» **Task to complete**
Which lines in the records below contain the string "dimensions", where case counts? Report each such line in full.

» **Input material**
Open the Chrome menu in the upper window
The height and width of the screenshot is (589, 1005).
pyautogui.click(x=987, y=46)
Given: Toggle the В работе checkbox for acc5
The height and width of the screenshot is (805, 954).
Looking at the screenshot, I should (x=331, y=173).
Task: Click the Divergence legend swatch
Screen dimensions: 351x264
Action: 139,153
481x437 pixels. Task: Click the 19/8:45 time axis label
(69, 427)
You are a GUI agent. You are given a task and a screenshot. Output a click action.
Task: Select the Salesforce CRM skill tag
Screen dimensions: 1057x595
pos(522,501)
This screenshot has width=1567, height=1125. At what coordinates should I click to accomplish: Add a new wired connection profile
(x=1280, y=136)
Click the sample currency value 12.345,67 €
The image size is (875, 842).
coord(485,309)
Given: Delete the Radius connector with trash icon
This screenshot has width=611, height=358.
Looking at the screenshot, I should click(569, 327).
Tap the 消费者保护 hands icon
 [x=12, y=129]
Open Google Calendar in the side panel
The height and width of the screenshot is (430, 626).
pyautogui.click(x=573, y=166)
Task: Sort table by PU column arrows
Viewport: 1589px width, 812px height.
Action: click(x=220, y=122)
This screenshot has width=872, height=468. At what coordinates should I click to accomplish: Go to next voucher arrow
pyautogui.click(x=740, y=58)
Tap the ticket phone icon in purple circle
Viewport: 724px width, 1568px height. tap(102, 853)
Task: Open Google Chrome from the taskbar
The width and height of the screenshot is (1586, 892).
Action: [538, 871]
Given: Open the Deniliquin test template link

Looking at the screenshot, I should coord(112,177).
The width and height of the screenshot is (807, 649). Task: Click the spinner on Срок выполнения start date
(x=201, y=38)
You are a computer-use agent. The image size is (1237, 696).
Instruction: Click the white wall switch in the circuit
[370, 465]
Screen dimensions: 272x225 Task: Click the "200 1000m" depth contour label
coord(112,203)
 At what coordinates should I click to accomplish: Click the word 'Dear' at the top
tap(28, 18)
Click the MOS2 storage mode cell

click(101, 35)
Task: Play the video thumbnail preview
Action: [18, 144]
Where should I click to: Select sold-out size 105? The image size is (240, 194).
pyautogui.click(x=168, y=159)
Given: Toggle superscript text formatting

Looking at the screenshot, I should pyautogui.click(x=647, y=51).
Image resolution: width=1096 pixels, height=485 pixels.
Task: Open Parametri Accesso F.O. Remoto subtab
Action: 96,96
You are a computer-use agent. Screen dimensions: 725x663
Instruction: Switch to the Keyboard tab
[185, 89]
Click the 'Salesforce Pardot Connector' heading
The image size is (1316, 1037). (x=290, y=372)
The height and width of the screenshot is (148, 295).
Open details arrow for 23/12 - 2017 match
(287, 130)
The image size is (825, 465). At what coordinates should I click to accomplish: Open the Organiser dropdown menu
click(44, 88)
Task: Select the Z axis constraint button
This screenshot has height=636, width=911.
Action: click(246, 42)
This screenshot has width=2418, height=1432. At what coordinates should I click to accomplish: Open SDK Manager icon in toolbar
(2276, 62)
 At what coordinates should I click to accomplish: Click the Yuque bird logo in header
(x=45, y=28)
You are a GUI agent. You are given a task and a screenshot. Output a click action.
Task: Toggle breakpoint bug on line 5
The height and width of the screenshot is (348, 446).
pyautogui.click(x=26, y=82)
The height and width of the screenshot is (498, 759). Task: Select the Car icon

» **Right answer**
Screen dimensions: 351x264
Screen dimensions: 1057x595
Screen dimensions: 272x225 Task: Click the "200 1000m" depth contour label
You are a computer-use agent. Screen dimensions: 725x663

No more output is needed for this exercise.